Table 2 shows the outcomes for which additional data not available in the primary publication were identified (represented by ✓ ) and the source of this data (in the table note). The data used in the base case analysis for each outcome are presented in Supplementary Table 1, together with the dataset used for each analysis.

Data Assumptions for NMA

For several outcomes, assumptions were made in order to calculate the relevant event-rate data. These are detailed below:

Any bleed: This outcome is an important composite end point and is presented for apixaban and dabigatran. Given the omission of the any bleed outcome reported from the ROCKET-AF publication,²⁹ the authors calculated this by adding adjudicated minimal bleeding event rates reported in the FDA briefing document for rivaroxaban⁴² to other bleeding event rates. The authors are aware that this may overestimate the total number of “any bleeding” events in the rivaroxaban study; however, it is the best available estimate.

Disabling stroke: To obtain data for the RE-LY and ARISTOTLE studies, the incidence of “fatal stroke” was subtracted from the incidence of “fatal or disabling stroke.”

Nondisabling stroke: To obtain data for the ARISTOTLE study, the incidence of “disabling or fatal stroke” was subtracted from the incidence of “total stroke.” Since this trial investigated first stroke events, the likelihood of double counting was very small.

“Other” major bleed: this outcome was calculated for the included studies by subtracting the incidence of ICH from the incidence of major bleeding.

Task 1: Reproduce everything in the passage on NMA data assumptions from "Data Assumptions for" down to "best available estimate.".
Task 2: Write a continuation of the passage on NMA data assumptions, starting after its final sentence.

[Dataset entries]
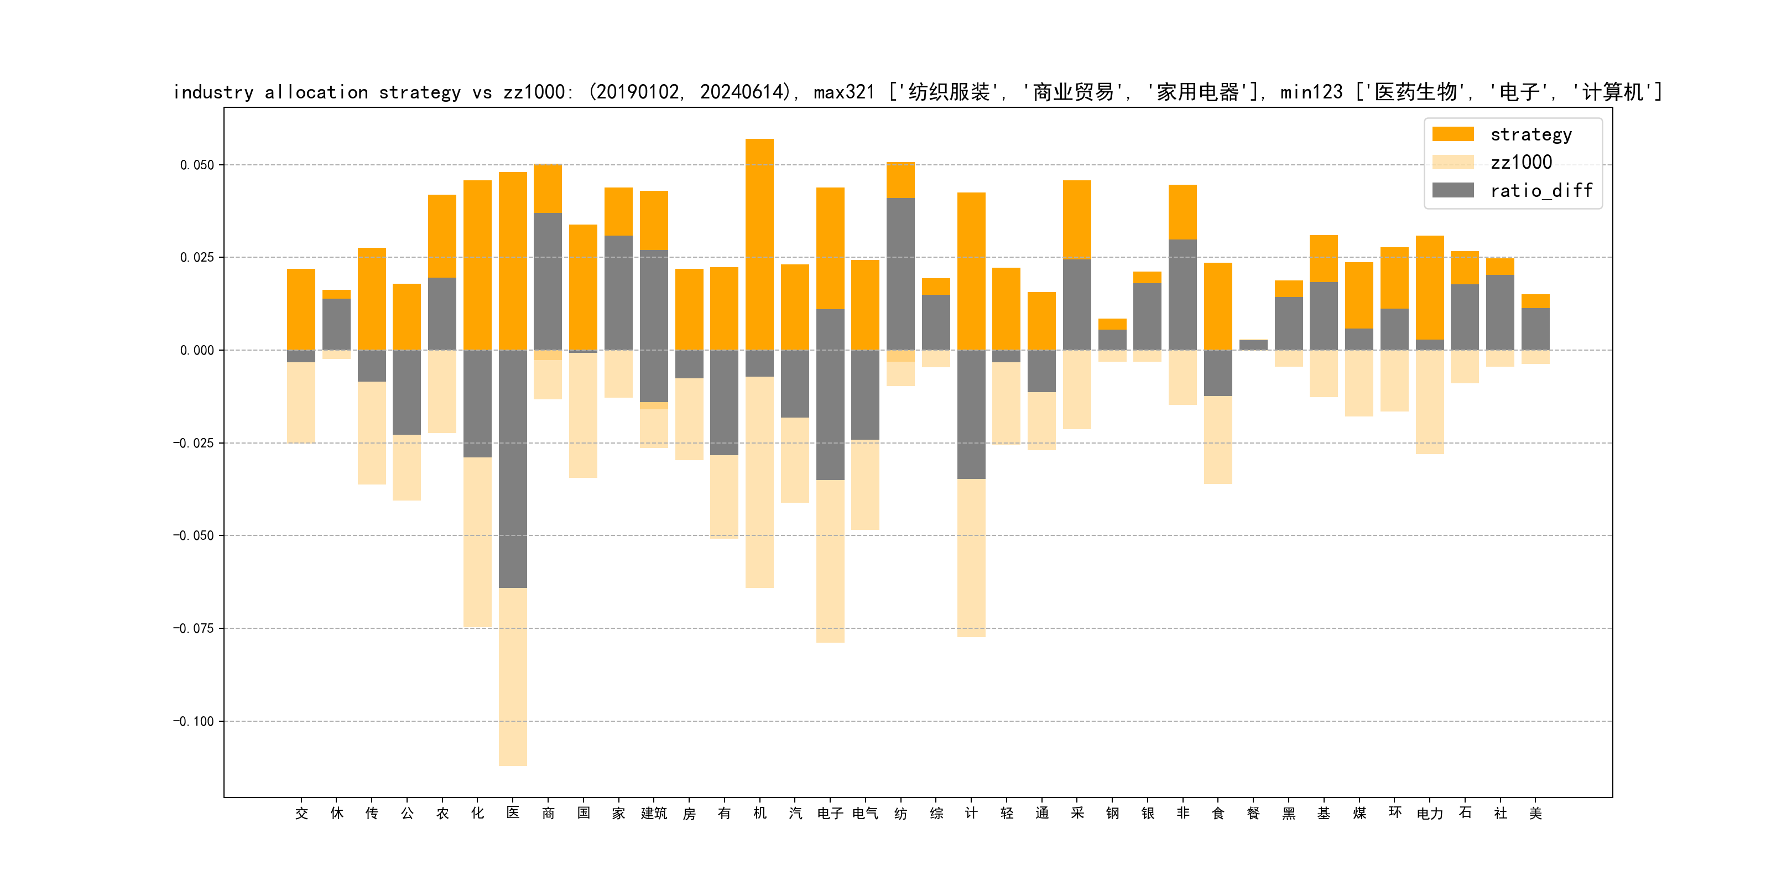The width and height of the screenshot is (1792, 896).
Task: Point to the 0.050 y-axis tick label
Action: tap(197, 165)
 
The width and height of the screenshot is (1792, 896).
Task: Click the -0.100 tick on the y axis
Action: tap(194, 721)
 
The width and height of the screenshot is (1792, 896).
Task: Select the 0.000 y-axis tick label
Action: tap(197, 351)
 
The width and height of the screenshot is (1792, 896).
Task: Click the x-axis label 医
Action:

Response box 1:
Data Assumptions for NMA

For several outcomes, assumptions were made in order to calculate the relevant event-rate data. These are detailed below:

Any bleed: This outcome is an important composite end point and is presented for apixaban and dabigatran. Given the omission of the any bleed outcome reported from the ROCKET-AF publication,²⁹ the authors calculated this by adding adjudicated minimal bleeding event rates reported in the FDA briefing document for rivaroxaban⁴² to other bleeding event rates. The authors are aware that this may overestimate the total number of “any bleeding” events in the rivaroxaban study; however, it is the best available estimate.

Response box 2:
Sensitivity Analyses

The following sensitivity analyses were considered for each outcome (where data were available):

Substitution of the RE-LY 2010 efficacy data (from the update³⁹) with the RE-LY 2009 data from the primary publication²⁸ for applicable outcomes.

Substitution of the ROCKET-AF efficacy ITT data with ROCKET-AF efficacy OT data (from the primary publication²⁹).

The data used in the sensitivity analyses are presented in Supplementary Table 2.

Results

Systematic Review Results

A total of 4596 potentially relevant publications were identified for inclusion in the systematic review, of which 4370 were excluded on the basis of title and abstract. Upon reapplication of the inclusion criteria to the full text of the 226 remaining articles, a further 184 were excluded. Finally, 56 publications, detailing 41 RCTs, met the inclusion criteria (Figure 1).

Figure 1.

Schematic for the systematic review of clinical evidence.

Description of Studies/Key Findings of the Review

Table 3 indicates that there were several potential sources of heterogeneity among the 41 studies included in the review. These included:

Table 3.

Summary of Studies Meeting Inclusion Criteria for the Systematic Review.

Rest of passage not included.